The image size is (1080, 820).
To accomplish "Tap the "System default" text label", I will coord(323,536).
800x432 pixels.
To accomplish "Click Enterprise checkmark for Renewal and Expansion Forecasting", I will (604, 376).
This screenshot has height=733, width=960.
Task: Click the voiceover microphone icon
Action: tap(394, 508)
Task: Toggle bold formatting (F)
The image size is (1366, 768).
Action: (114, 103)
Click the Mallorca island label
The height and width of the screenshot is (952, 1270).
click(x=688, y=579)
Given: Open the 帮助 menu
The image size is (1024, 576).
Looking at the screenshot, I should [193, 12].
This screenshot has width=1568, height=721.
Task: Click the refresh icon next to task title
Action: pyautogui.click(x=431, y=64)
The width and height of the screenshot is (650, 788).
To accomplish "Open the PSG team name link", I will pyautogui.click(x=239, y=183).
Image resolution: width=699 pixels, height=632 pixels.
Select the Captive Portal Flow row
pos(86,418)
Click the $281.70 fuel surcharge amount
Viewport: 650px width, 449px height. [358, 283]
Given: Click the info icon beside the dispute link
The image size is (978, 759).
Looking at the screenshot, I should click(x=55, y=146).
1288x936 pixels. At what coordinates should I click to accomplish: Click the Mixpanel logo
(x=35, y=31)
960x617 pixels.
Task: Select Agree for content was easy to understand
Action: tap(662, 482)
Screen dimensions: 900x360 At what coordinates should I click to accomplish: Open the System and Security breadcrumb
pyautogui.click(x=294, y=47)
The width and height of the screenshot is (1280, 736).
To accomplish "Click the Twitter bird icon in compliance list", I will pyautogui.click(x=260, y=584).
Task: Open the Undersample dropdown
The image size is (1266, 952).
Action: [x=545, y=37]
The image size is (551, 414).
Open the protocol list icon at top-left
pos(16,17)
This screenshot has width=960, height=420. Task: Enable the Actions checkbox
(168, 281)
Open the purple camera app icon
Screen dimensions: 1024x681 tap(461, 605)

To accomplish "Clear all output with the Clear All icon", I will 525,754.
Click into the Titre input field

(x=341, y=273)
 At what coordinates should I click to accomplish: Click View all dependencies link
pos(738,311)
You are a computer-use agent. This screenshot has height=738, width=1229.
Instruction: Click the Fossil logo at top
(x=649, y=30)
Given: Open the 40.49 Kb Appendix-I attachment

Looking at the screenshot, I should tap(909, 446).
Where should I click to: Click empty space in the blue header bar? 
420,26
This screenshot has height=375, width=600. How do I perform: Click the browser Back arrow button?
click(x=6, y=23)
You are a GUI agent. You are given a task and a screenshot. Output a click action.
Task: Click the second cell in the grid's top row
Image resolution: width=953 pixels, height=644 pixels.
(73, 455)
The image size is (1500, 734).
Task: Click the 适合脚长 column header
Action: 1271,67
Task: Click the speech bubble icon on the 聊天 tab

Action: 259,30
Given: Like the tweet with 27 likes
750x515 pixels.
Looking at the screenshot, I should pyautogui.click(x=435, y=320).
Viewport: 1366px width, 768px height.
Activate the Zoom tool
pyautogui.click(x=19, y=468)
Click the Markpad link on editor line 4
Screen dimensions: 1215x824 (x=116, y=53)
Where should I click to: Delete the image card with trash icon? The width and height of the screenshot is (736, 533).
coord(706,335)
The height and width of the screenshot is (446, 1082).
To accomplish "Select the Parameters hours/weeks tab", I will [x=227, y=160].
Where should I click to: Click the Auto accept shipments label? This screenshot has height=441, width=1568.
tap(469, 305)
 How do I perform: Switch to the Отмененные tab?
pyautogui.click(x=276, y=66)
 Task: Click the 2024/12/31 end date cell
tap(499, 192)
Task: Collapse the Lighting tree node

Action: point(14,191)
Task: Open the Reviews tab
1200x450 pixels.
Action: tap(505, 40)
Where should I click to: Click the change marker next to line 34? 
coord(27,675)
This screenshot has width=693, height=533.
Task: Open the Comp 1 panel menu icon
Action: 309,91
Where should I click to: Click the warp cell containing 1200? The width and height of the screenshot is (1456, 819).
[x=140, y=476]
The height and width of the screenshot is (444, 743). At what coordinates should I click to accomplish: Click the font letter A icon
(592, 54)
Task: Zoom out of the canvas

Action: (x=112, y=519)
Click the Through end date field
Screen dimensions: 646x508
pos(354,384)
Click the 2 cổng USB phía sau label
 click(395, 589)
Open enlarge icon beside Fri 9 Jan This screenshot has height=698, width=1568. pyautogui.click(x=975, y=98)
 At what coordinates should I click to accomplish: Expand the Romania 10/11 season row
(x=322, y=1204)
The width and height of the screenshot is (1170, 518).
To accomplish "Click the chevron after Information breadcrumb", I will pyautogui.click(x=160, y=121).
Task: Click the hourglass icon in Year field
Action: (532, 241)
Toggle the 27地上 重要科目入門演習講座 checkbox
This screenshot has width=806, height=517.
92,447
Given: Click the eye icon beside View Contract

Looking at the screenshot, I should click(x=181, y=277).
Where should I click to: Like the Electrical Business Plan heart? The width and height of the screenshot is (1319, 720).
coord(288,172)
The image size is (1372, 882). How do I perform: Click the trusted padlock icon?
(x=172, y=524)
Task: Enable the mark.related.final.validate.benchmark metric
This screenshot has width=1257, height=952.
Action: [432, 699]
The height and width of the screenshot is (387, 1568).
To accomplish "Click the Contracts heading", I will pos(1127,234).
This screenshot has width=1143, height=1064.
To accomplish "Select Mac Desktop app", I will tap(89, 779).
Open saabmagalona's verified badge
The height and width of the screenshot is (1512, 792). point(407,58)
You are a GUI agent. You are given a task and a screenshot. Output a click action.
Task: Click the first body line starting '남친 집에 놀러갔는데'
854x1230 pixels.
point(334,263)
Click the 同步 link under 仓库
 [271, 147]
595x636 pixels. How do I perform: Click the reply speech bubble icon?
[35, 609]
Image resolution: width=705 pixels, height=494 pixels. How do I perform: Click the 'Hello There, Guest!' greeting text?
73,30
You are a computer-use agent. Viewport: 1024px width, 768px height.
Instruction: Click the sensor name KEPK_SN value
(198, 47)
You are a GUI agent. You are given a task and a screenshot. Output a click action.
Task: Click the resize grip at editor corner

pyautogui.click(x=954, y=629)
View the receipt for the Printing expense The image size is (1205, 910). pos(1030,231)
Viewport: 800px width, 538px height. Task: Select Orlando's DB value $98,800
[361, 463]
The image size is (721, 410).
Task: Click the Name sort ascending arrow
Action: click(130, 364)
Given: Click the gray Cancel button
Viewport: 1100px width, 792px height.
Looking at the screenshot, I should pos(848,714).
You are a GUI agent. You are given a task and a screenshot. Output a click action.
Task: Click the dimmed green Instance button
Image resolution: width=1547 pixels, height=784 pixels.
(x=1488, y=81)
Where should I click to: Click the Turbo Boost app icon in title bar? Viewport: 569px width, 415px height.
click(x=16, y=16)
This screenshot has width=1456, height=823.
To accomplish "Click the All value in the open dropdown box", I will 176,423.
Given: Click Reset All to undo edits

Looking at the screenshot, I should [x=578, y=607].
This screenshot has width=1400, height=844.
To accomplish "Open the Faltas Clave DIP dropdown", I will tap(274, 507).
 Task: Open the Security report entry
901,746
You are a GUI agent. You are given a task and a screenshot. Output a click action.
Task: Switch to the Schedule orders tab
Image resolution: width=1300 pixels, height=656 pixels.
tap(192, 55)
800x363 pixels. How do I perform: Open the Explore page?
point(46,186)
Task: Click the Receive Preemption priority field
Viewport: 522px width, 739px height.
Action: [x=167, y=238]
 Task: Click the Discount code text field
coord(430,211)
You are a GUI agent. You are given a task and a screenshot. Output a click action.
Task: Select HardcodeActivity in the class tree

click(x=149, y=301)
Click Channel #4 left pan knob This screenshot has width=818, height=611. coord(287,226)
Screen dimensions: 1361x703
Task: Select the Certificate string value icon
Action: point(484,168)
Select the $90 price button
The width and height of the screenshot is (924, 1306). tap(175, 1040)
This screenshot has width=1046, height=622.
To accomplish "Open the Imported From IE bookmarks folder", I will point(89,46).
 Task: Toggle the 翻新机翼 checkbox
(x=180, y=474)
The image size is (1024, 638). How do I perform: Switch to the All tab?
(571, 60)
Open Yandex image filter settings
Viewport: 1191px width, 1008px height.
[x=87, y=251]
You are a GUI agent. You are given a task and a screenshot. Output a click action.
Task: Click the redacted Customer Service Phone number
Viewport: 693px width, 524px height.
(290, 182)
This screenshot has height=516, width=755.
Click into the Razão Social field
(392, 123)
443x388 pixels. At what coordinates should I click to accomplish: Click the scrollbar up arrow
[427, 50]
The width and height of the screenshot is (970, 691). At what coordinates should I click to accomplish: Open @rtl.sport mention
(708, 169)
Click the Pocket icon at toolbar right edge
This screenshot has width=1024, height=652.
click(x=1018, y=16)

----------------------------------------

REQUIREMENT: In the listing above, locate the line containing "Instruction: Click the Fossil logo at top" and the line containing "Click the Through end date field", then transcribe both and every line between them verbatim.

RESPONSE BOX:
Instruction: Click the Fossil logo at top
(x=649, y=30)
Given: Open the 40.49 Kb Appendix-I attachment

Looking at the screenshot, I should tap(909, 446).
Where should I click to: Click empty space in the blue header bar? 
420,26
This screenshot has height=375, width=600. How do I perform: Click the browser Back arrow button?
click(x=6, y=23)
You are a GUI agent. You are given a task and a screenshot. Output a click action.
Task: Click the second cell in the grid's top row
Image resolution: width=953 pixels, height=644 pixels.
(73, 455)
The image size is (1500, 734).
Task: Click the 适合脚长 column header
Action: 1271,67
Task: Click the speech bubble icon on the 聊天 tab

Action: 259,30
Given: Like the tweet with 27 likes
750x515 pixels.
Looking at the screenshot, I should pyautogui.click(x=435, y=320).
Viewport: 1366px width, 768px height.
Activate the Zoom tool
pyautogui.click(x=19, y=468)
Click the Markpad link on editor line 4
Screen dimensions: 1215x824 (x=116, y=53)
Where should I click to: Delete the image card with trash icon? The width and height of the screenshot is (736, 533).
coord(706,335)
The height and width of the screenshot is (446, 1082).
To accomplish "Select the Parameters hours/weeks tab", I will [x=227, y=160].
Where should I click to: Click the Auto accept shipments label? This screenshot has height=441, width=1568.
tap(469, 305)
 How do I perform: Switch to the Отмененные tab?
pyautogui.click(x=276, y=66)
 Task: Click the 2024/12/31 end date cell
tap(499, 192)
Task: Collapse the Lighting tree node

Action: point(14,191)
Task: Open the Reviews tab
1200x450 pixels.
Action: tap(505, 40)
Where should I click to: Click the change marker next to line 34? 
coord(27,675)
This screenshot has width=693, height=533.
Task: Open the Comp 1 panel menu icon
Action: 309,91
Where should I click to: Click the warp cell containing 1200? The width and height of the screenshot is (1456, 819).
[x=140, y=476]
The height and width of the screenshot is (444, 743). At what coordinates should I click to accomplish: Click the font letter A icon
(592, 54)
Task: Zoom out of the canvas

Action: (x=112, y=519)
Click the Through end date field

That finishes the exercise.